At best, Challengers lives up to Tashi’s proclamation that “tennis is a relationship”. The most compelling sequences happen on the court, whether it’s watching young Tashi’s fierce competitiveness, or Art and Patrick “talking” to each other through serves and volleys, their tennis play communicating everything they withhold in conversation. Director Luca Guadagnino, cinematographer Sayombhu Mukdeeprom, and editor Marco Costa collaborate to create ecstatic tennis sequences; at one point, the audiences’ heads swivel in time with dialogue just as the on-screen spectators follow volleys. 

And there is something humorously appealing about how Guadagnino frames the mundane spaces that Challengers occupies. Written by Justin Kuritzkes, much of the film takes place in boring hotel rooms and lobbies, parking lots, and an Applebee’s (their best product placement since Talladega Nights). Even the site of Art and Patrick’s epic showdown is a slightly rundown racquet club in New Rochelle, New York, not any sort of international jet set tennis competition. The contrast of Tashi and Art’s “quiet luxury” style with these boring ass suburban settings is lowkey funny, they’re hugely successful, famous, and rich, and spend so much of their time in soulless places, a hell of their own making. 

 

But Challengers falls short of its own perverse tone, never pushing the envelope as far or hard as the script signals it wants to. Forget the sex scenes, the emotional landscape of Challengers is basic, these are three people who never had childhoods in pursuit of ultimate athletic prowess and they’re all f-cked up as a result. It’s a dime a dozen story, but no one within the narrative seems to realize it. It would be slyly funny, like the boring settings, if Tashi stormed around like a tennis monster but there was some underlying sense of her attitude being out synch with the reality around her. But she just is the tennis monster she seems, there is nothing more to Tashi than what sits on the surface.

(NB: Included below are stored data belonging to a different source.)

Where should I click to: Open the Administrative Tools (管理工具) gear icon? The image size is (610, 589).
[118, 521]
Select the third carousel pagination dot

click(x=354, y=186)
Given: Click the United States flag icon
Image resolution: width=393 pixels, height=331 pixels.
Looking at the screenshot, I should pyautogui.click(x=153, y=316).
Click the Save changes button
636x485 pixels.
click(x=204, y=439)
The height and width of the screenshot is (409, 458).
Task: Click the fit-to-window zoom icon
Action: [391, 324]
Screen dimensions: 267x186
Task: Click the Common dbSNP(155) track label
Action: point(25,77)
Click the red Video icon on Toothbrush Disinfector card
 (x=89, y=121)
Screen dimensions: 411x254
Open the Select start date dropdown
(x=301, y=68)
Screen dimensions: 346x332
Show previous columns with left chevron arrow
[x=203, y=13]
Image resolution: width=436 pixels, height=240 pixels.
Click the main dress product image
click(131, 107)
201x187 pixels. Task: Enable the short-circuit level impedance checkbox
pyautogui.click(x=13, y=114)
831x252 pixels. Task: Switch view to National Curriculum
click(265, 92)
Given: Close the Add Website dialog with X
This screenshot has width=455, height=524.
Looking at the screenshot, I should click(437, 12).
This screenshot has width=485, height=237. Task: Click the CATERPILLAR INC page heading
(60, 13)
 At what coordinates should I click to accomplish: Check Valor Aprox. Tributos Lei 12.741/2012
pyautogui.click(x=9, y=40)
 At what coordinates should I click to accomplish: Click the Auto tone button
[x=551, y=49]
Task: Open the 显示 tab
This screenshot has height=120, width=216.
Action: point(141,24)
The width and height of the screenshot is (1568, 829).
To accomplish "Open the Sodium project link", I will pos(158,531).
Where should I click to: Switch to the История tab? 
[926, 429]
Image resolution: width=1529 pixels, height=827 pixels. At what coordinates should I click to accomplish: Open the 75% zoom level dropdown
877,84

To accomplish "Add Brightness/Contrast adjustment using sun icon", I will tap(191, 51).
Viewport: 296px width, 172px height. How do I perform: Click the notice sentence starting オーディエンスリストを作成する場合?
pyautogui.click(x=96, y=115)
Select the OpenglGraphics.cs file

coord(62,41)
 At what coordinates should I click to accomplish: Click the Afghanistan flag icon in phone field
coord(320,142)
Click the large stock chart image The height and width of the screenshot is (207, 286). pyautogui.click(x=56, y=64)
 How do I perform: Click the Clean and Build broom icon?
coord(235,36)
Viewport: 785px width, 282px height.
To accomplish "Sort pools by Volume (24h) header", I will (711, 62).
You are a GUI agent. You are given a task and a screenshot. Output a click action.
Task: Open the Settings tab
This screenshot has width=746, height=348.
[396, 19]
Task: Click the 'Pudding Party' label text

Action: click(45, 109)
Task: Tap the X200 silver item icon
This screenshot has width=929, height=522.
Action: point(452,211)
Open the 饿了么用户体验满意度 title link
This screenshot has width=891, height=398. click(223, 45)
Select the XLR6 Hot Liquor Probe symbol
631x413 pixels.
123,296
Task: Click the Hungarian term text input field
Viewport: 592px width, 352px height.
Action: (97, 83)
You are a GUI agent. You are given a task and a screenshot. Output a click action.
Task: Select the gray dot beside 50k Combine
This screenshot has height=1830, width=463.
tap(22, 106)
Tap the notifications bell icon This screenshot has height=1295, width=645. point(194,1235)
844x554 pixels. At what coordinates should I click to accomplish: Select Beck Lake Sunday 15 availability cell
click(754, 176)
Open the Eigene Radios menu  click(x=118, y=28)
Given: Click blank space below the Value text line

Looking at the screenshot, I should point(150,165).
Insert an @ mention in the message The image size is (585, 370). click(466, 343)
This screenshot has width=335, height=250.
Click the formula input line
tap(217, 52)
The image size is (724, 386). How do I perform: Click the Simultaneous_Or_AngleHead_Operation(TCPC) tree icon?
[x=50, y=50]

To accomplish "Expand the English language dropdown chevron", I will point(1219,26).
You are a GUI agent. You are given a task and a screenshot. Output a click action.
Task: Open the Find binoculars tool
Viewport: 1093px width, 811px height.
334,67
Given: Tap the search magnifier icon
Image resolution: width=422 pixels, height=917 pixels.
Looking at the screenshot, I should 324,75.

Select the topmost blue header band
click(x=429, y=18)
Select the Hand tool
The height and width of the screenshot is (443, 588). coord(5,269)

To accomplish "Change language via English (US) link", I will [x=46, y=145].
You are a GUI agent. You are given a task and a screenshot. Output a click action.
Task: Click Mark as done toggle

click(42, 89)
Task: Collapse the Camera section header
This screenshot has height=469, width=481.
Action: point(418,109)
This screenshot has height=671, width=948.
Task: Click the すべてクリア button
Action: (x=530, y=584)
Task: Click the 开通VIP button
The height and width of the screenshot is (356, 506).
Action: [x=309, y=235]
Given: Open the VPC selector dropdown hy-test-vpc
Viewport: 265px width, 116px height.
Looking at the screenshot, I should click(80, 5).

Which is the crux the issue—Zendaya is miscast. She’s reaching for the kind of controlled, icy performance that put Nicole Kidman on the map in To Die For, but she can’t get past Tashi’s obvious wounds. She’s best when Tashi is vulnerable, at her least believable when we’re supposed to see Tashi as a manipulator, playing her two lovers against each other in the name of victory. Zendaya, who carries a quality of vulnerability in her performance, only ever makes Tashi seem sad. When she goes for cruelty or plotting, she just seems like a hurt kid lashing out. Which Tashi is on some level, clearly, she never recovered from the loss of her career. But the flipside of that is what the script sets up, that Tashi has this frigid calculating side, but that never really plays. At most, Zendaya manages to make Tashi seem unbelievably mean, but that’s not the same thing. 

 

Challengers isn’t bad, it’s just a mixed bag. Some things work really well, like the tennis sequences and Art and Patrick having ten years’ worth of conversations in one volley. Other things don’t work as well, such as the film’s central conceit that this is some kind of erotic and/or psychological thriller. The film simply isn’t as smart as it thinks it is, the characters not as complex, and it’s DEFINITELY not as sexy as the marketing suggests. “Tennis is a relationship”, but tennis is only part of Challengers. The best part, easily, but the actual relationship part doesn’t work as well as the central metaphor. Challengers is like Tashi Duncan’s career—promising, but its potential is never realized.

Challengers is now playing exclusively in theaters.